Was ist Liebe? Das Wort ist so belastet und verfälscht, dass ich es ungern gebrauche. Jedermann spricht von Liebe – jedes Magazin, jede Zeitung und jeder Missionar spricht unaufhörlich von Liebe. Ich liebe mein Heimatland, ich liebe meinen König, ich liebe irgendwelche Bücher, ich liebe diesen Berg, ich liebe das Vergnügen, ich liebe meine Frau, ich liebe Gott. Ist Liebe eine Idee? Wenn sie es ist, dann kann sie kultiviert, gehegt und gepflegt, herumgestossen und verunstaltet werden, ganz nach Ihrem Belieben. Wenn Sie sagen, Sie lieben Gott, was bedeutet das? Es bedeutet, dass Sie die Projektion Ihrer eigenen Vorstellungen lieben, eine Projektion Ihrer selbst, die in konventionelle Form gekleidet dem entspricht, was Sie für edel und heilig halten. Darum ist es absoluter Unsinn zu sagen, „Ich liebe Gott“. Wenn Sie Gott anbeten, beten Sie sich selbst an – und das ist keine Liebe.
(…)
Der Liebe zu begegnen, ohne sie zu suchen, ist der einzige Weg, sie zu finden; man muss ihr unbeabsichtigt begegnen und nicht durch Anstrengung oder Erfahrung. Sie werden entdecken, dass eine solche Liebe zeitlos ist. Solche Liebe ist sowohl persönlich als auch unpersönlich, Sie gehört dem einen wie den vielen. Sie ist wie eine duftende Blume; sie können ihren Duft wahrnehmen oder an ihr vorübergehen. Diese Blume ist für jeden da und besonders für den einen, der sich die Zeit nimmt, ihren Duft innig einzuatmen und sie mit Entzücken anzuschauen. Ob man ihr im Garten ganz nah ist oder weit entfernt, für die Blume ist es das gleiche, weil sie voll des Duftes ist und ihn für jeden verströmt.

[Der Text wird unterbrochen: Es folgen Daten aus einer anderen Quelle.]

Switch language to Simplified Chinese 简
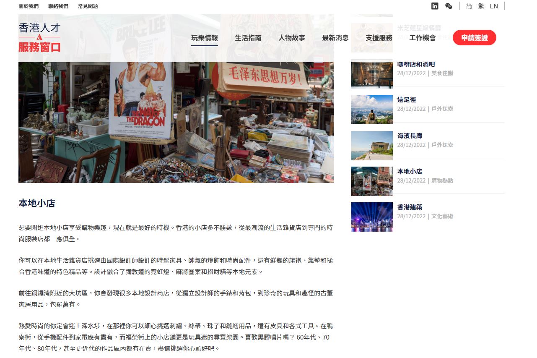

Liebe ist immer neu, frisch, lebendig. Sie hat kein Gestern und kein Morgen. Sie ist jenseits der gedanklichen Unruhe. Nur der unschuldige Mensch weiss, was Liebe ist, und der unschuldige Mensch kann in einer Welt leben, die ohne Unschuld ist. Dieses Ungewöhnliche, das der Mensch ewig gesucht hat – durch Opfer, durch Anbetung, durch Beziehungen, durch Sexualität, durch jede Art von Lust und Leid – wird er nur finden, wenn es dem Denken gelingt, sich selbst zu verstehen und auf natürlichem Wege zu einem Ende zu kommen. Dann hat die Liebe keinen Gegenspieler, dann ist die Liebe ohne Konflikt.

S.100 ff
Meditation
Dieses ganze Problem zu erforschen ist Meditation. Man ist mit diesem Wort sowohl im Osten wie im Westen in einer höchst unglücklichen Weise umgegangen. Es gibt verschiedene Meditationsschulen, verschiedene Methoden und Systeme. Es gibt Systeme, die sagen, „Beobachte die Bewegung Deiner großen Zehe, beobachte sie, beobachte sie, beobachte sie.“ Es gibt andere Systeme, die empfehlen in einer ganz bestimmten Haltung zu sitzen, regelmässig zu atmen oder Bewusstheit zu üben. Das alles ist äusserst mechanisch. Eine andere Methode gibt Ihnen ein bestimmtes Wort mit dem Hinweis, dass Sie eine ungewöhnliche transzendentale Erfahrung werden, wenn Sie es ständig wiederholen. Das ist reiner Unsinn. Es ist eine Art von Selbsthypnose. Wenn Sie das Wort Amen oder Om oder Coca-Cola unaufhörlich wiederholen, werden Sie gewiss eine bestimmte Erfahrung haben, weil Ihr Geist durch die Wiederholung ruhig wird. Es ist ein wohlbekanntes Phänomen, das seit Jahrtausenden in Indien praktiziert worden ist – Mantra-Yoga wird es genannt. Durch Wiederholung können Sie bewirken, dass der Geist freundlich und sanft wird, aber er bleibt ein kleinlicher, minderwertiger, unbedeutender Geist. Sie mögen ebensogut einen Zweig, den Sie im Garten aufgelesen haben, auf den Kaminsims legen und ihm jeden Tag eine Blume opfern. Nach einem Monat werden Sie ihn anbeten, und wenn Sie es versäumen, eine Blume davor niederzulegen, wird es zu einer Sünde werden.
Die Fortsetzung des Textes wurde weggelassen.